HyperDrive, a decentralized finance protocol operating on the Hyperliquid blockchain, suffered a $773,000 exploit on September 28, 2025, compromising two accounts in its Treasury Bill market. The attack targeted positions using Theo Network’s thBILL tokens as collateral, with stolen funds including 288.37 BNB and 123.6 ETH, which were split and bridged to BNB Chain and Ethereum networks via the deBridge protocol.
Blockchain security firm PeckShield alerted the community, while CertiK’s forensic analysis identified an arbitrary call vulnerability in the router contract that enabled systematic fund extraction, draining 672,934 USDT0 and 110,244 thBILL tokens. HyperDrive immediately suspended all money markets and withdrawals, confirming the issue was limited to the Primary USDT0 Market and Treasury USDT Market, with no impact on the native HYPED token.
This incident marks the second major security breach in Hyperliquid’s ecosystem within 72 hours, following a $3.6 million HyperVault rug pull where developers vanished after deleting social media accounts. Previous incidents include the March JELLY token manipulation that cost $13.5 million and a trader profiting $1.8 million while causing $4 million in vault losses.

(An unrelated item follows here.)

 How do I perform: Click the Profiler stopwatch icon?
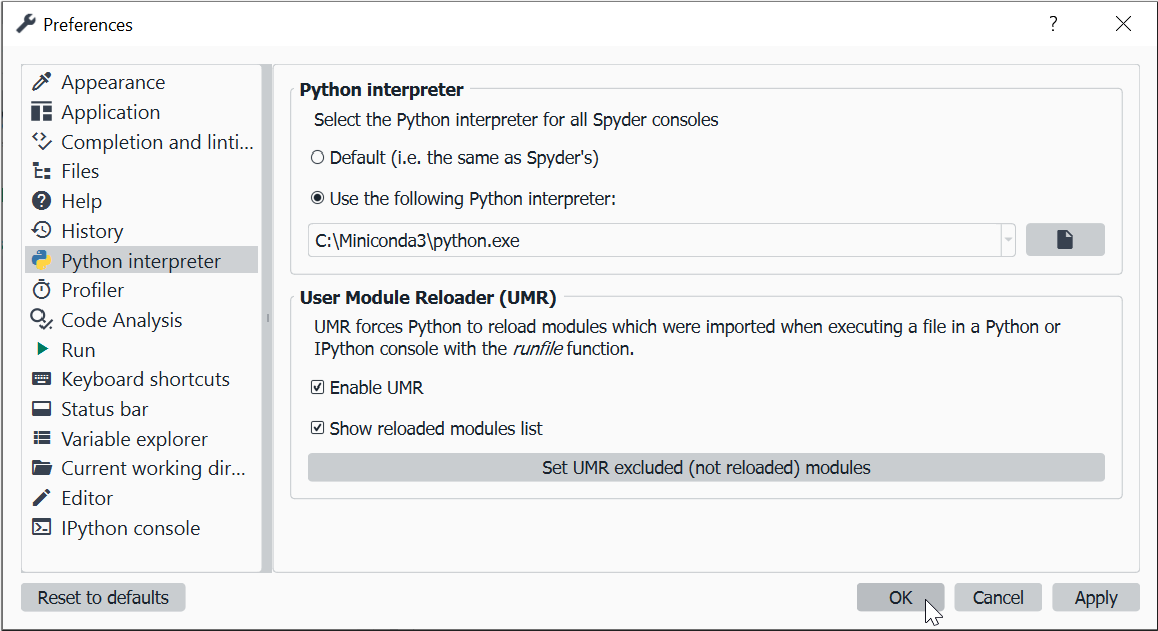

HyperDrive’s team engaged security experts, offered a 10% white-hat bounty to the exploiter for fund return, and is developing compensation plans. The protocol is expected to resume operations within 24 hours after fixes. Broader ecosystem scrutiny arises as ASTER DEX challenges Hyperliquid’s dominance, and Arthur Hayes exited his HYPE position citing tokenomics concerns ahead of $11.9 billion unlocks.